Retrospectively, what makes the spreadsheet so unexpectedly effective, even as my GTD system remains on life support, is its continuous prioritization. Pocket friends involve an intractable discrete decision – among the thousands of people I’ve known, whom should I call today because it has been a little too long, but not so long that they’re back to being a stranger? My pocket-friend spreadsheet sidesteps this decision using a continuous “recency” score. A single person closest to falling through the cracks bubbles up to the top of my spreadsheet. In a rough patch, the scores deteriorate, but the ranking remains meaningful. Over 16 weeks of communication at a normal, sustainable tempo, the system self-heals from the rough patch. Exploding inboxes don’t do that.

In short, continuity powers resilient management.

Managing organizations

Moving from discreteness to continuity also helps at work. I regularly help organizations with processes related to accounts receivable, replacing seized-up discrete workflows with resilient, continuous ones that sort processing or follow-up tasks into a rational priority.

The advantages of continuity, in fact, go all the way to the top of organizations in their strategic planning. A popular strategic planning framework is the Objectives and Key Results (OKR) model. This model was invented at Intel, and it’s discrete like a to-do list; you achieve a key result in a measurement period, or you don’t. A brittle, discrete management system like the OKR model, where 100% of everything must get done perfectly to declare success, is a good fit for something as perfectionistic as making microchips.

But in my travels I’ve found OKRs a terrible fit for social institutions like local governments, which live and die within shades of gray. Public servants steward aging infrastructure and care for vulnerable people with complex life challenges. This means OKR-driven local gov strategic plan reviews sound like this: “We achieved dozens of our OKRs, and we failed to achieve dozens more. That’s okay, I guess?
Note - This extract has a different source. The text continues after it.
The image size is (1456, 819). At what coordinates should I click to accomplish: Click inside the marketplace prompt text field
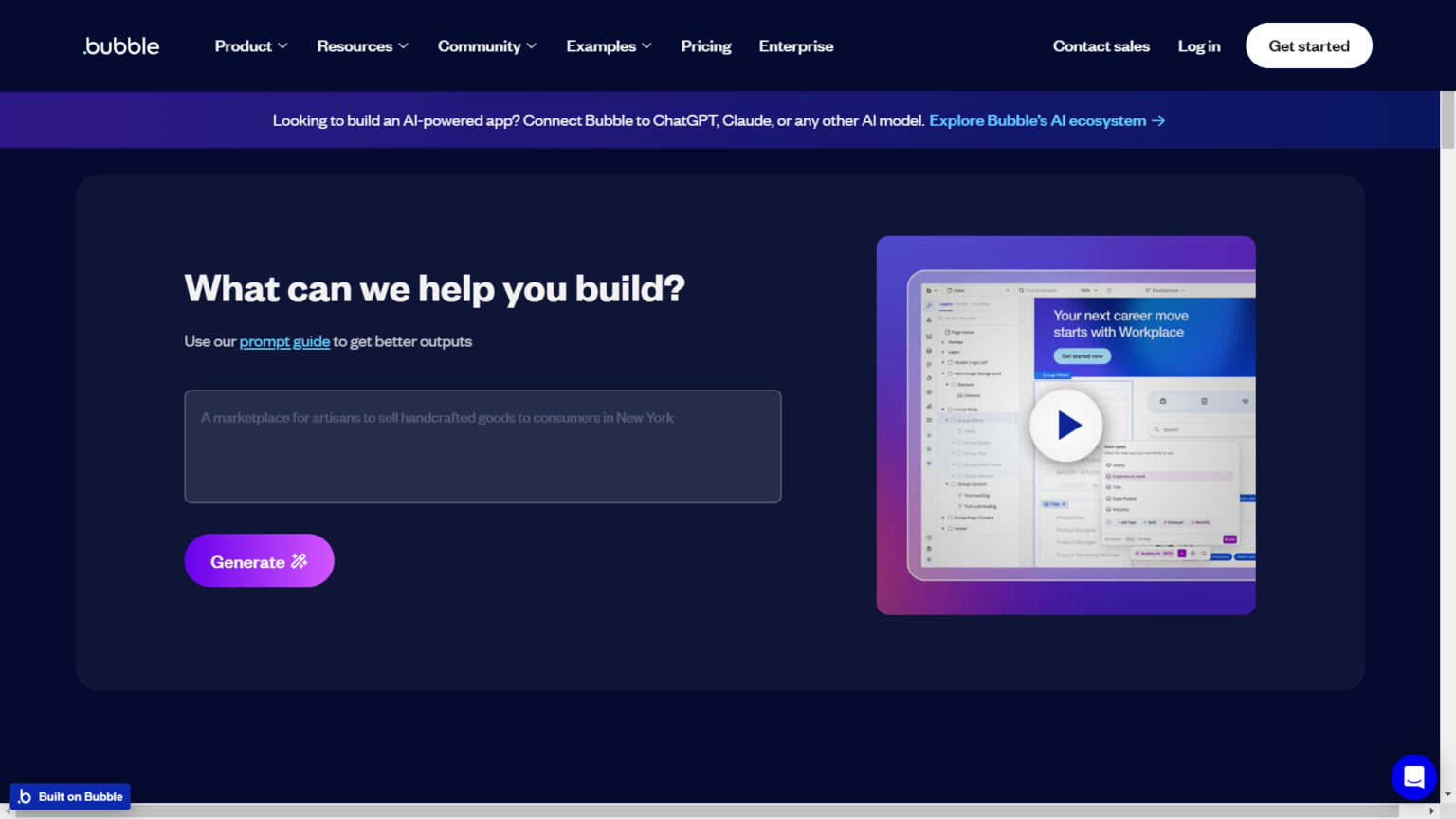tap(482, 446)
Maybe we can define easier OKRs and achieve them all next quarter.” Despite a huge outlay of reporting busywork, the framework fails to advise its users on how to do better.

I suggest organizing strategic plans around more continuous principles, in which a suite of Key Performance Indicators (KPIs) flows into a quantitative definition of community well-being. Sorting strategic options by their potential impact on large-scale well-being makes it possible to assign partial credit in a shades-of-gray world, rationally re-allocate resources, and embrace continuous improvement.

Engaging with imperfection

While crafting continuously prioritized organizational systems requires real data science, recognizing and adopting them does not. The brittleness and overwhelm inherent in discrete management systems can yield to resilience and a meaningful engagement with imperfection.

It’s something I never expected to learn in math class.